▶ REQUIREMENT:
Copy, word for word, the lines of the listing below from the line with "You are a GUI" up to and including the line with "Screen dimensions: 932x345". Drop the pictures.

** Opening EXERCISE INPUT block **

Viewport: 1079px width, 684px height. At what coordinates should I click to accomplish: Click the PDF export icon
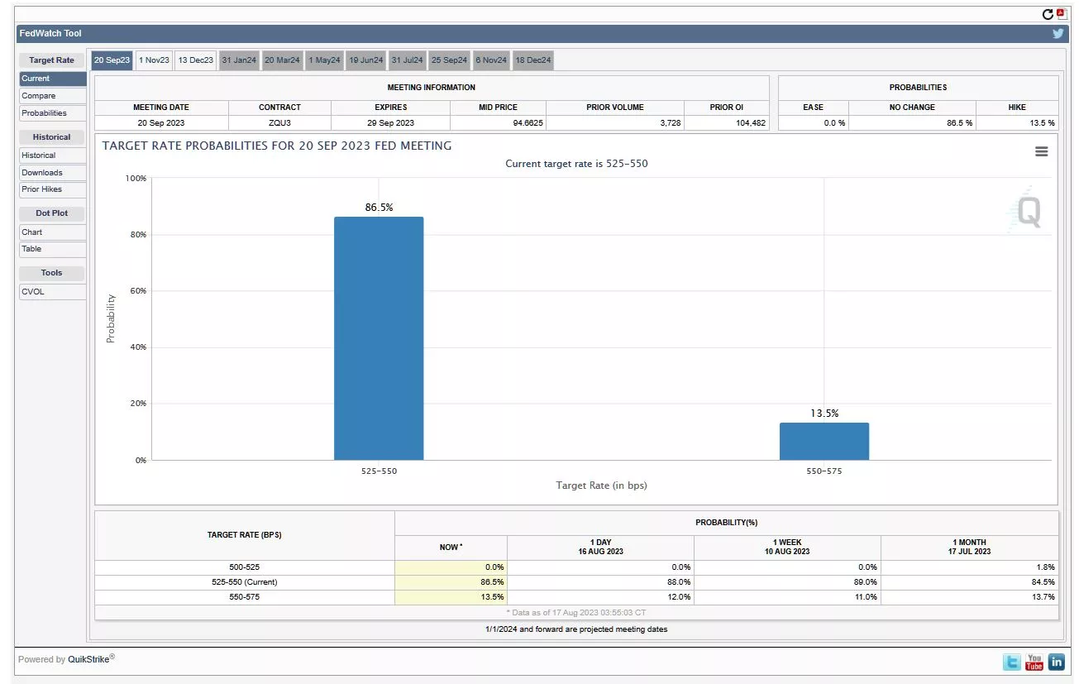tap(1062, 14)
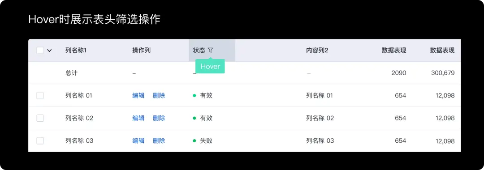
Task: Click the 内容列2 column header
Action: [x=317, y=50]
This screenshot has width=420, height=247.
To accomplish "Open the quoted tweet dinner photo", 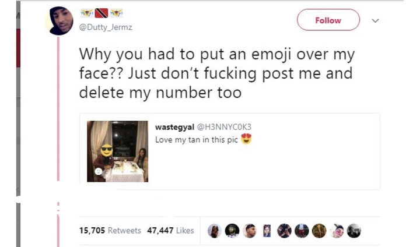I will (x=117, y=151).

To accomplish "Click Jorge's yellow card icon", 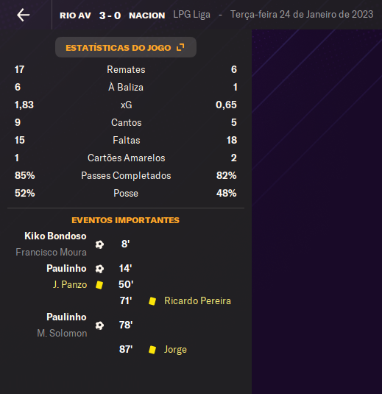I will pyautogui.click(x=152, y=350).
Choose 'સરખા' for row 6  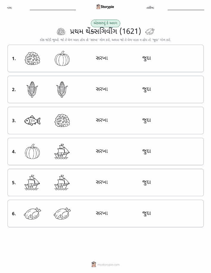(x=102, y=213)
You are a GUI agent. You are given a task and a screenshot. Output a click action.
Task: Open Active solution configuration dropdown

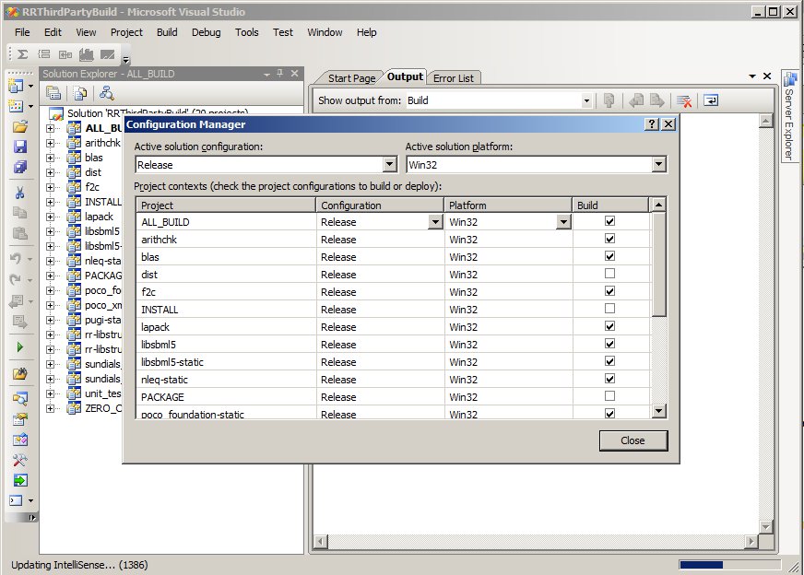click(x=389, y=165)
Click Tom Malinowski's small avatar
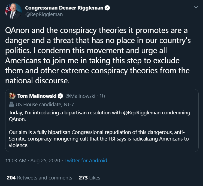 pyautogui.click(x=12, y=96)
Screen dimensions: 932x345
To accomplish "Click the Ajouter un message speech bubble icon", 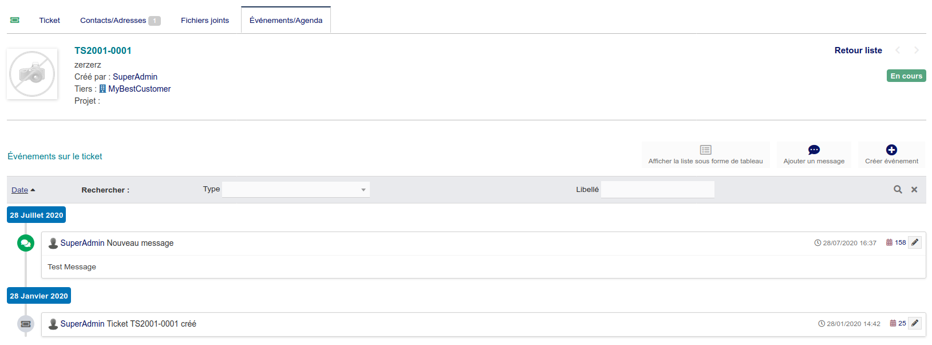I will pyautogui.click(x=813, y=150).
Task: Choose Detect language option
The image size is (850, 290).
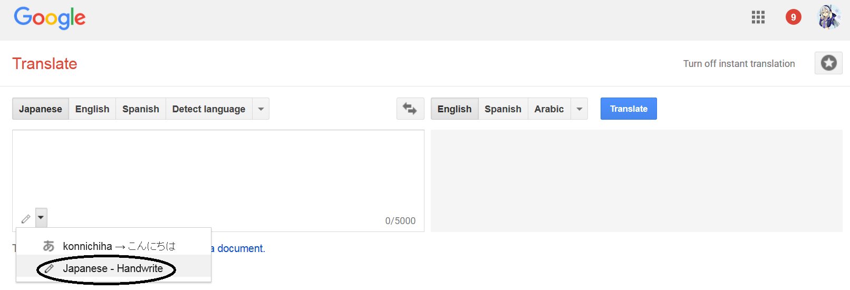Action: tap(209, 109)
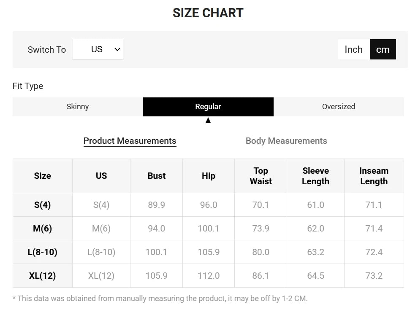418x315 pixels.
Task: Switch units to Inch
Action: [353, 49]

** Closing EXERCISE INPUT block **
** Opening EXERCISE INPUT block **

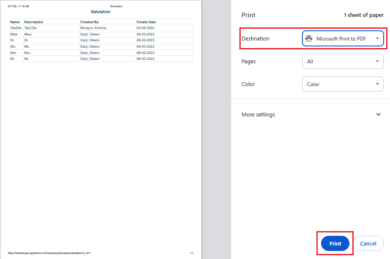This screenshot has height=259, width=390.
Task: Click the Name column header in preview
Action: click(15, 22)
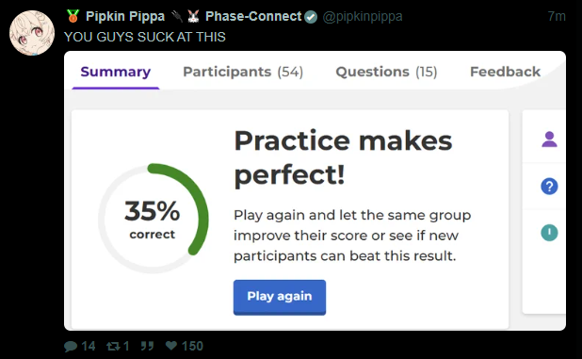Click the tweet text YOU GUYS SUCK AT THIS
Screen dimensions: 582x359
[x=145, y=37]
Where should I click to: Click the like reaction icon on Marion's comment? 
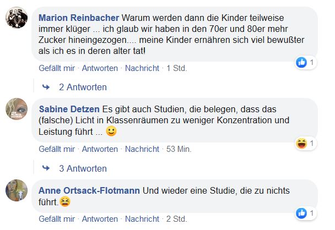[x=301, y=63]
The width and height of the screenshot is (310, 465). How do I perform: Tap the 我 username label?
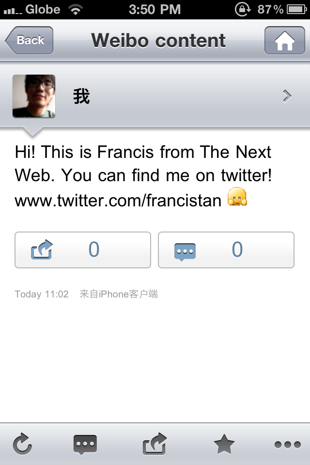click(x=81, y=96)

** Closing EXERCISE INPUT block **
** Opening EXERCISE INPUT block **

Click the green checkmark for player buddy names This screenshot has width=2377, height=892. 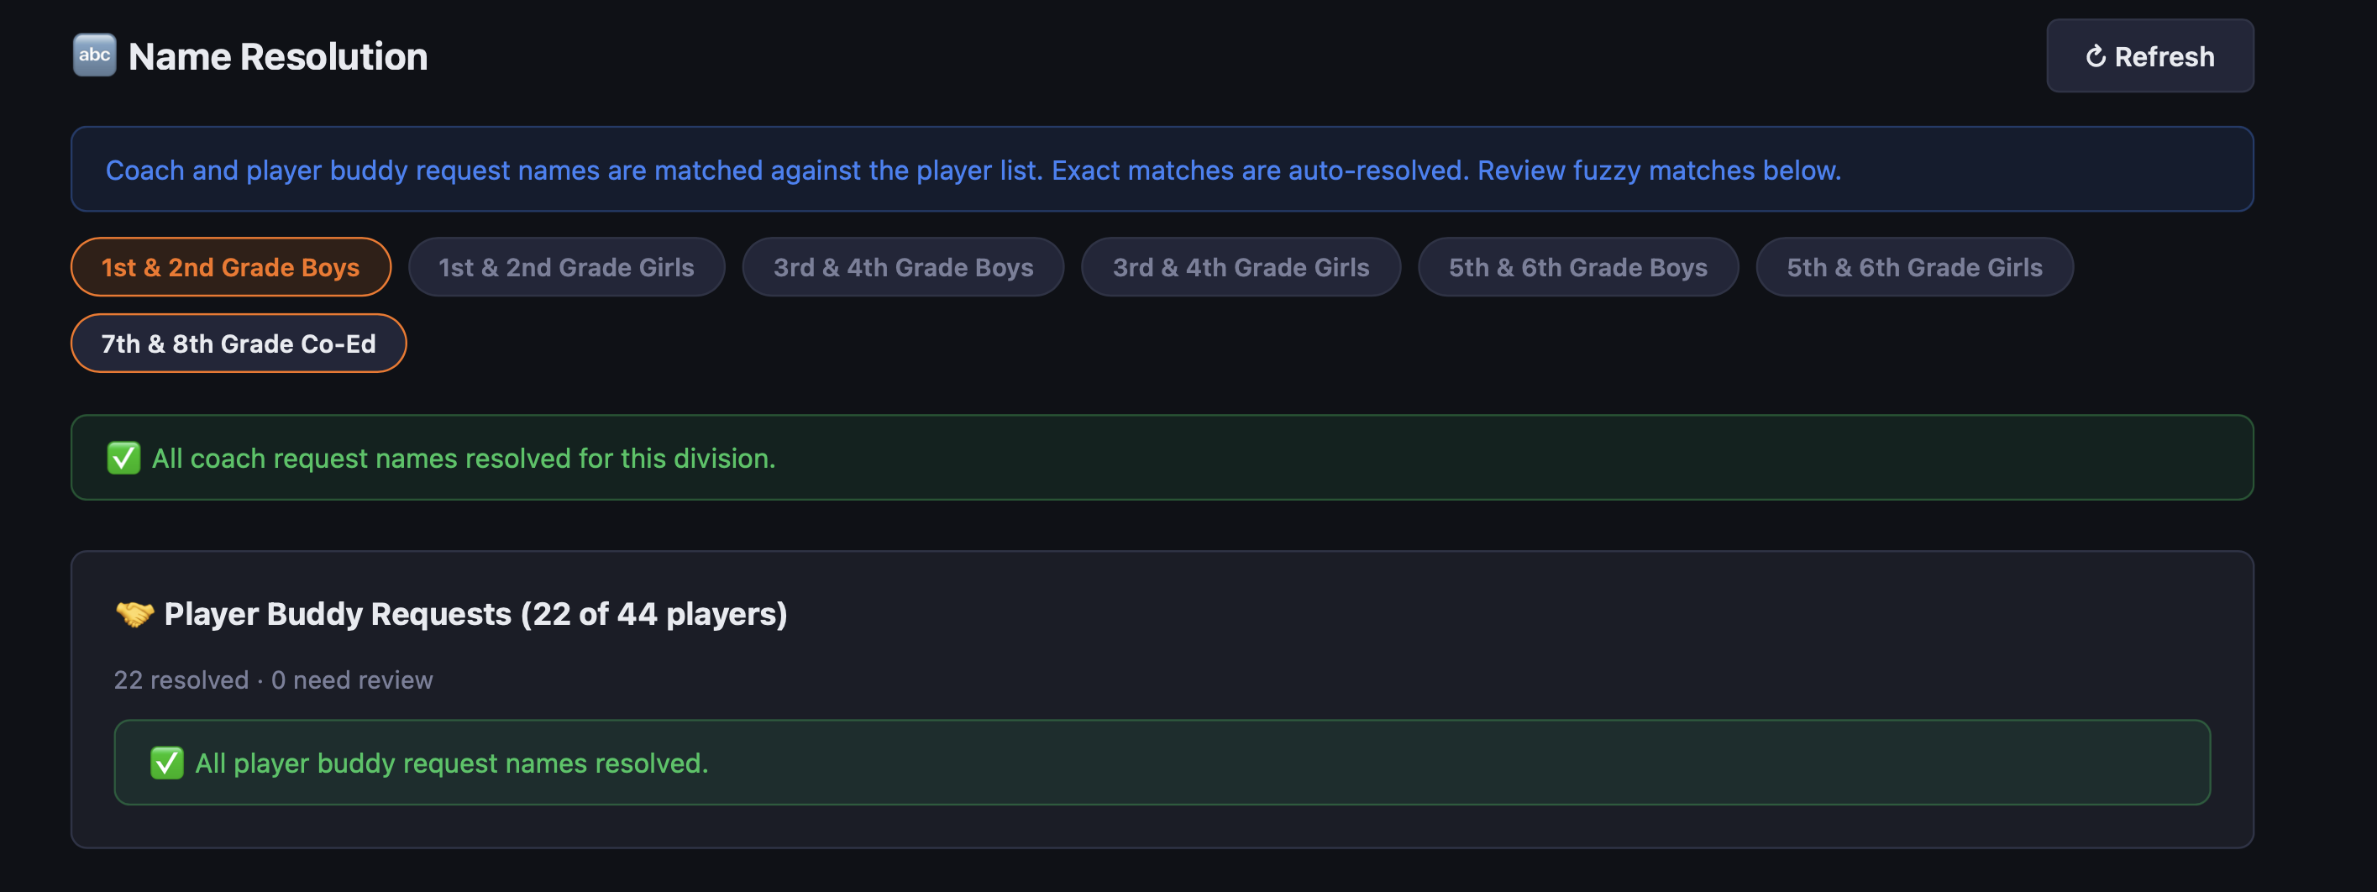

** Closing EXERCISE INPUT block **

▶ OUTPUT FOR THIS TASK:
You are a GUI agent. You are given a task and a screenshot. Output a click action.
Task: Open Active solution configuration dropdown

click(x=389, y=165)
Click Tom Malinowski's small avatar
 pyautogui.click(x=12, y=96)
Screen dimensions: 932x345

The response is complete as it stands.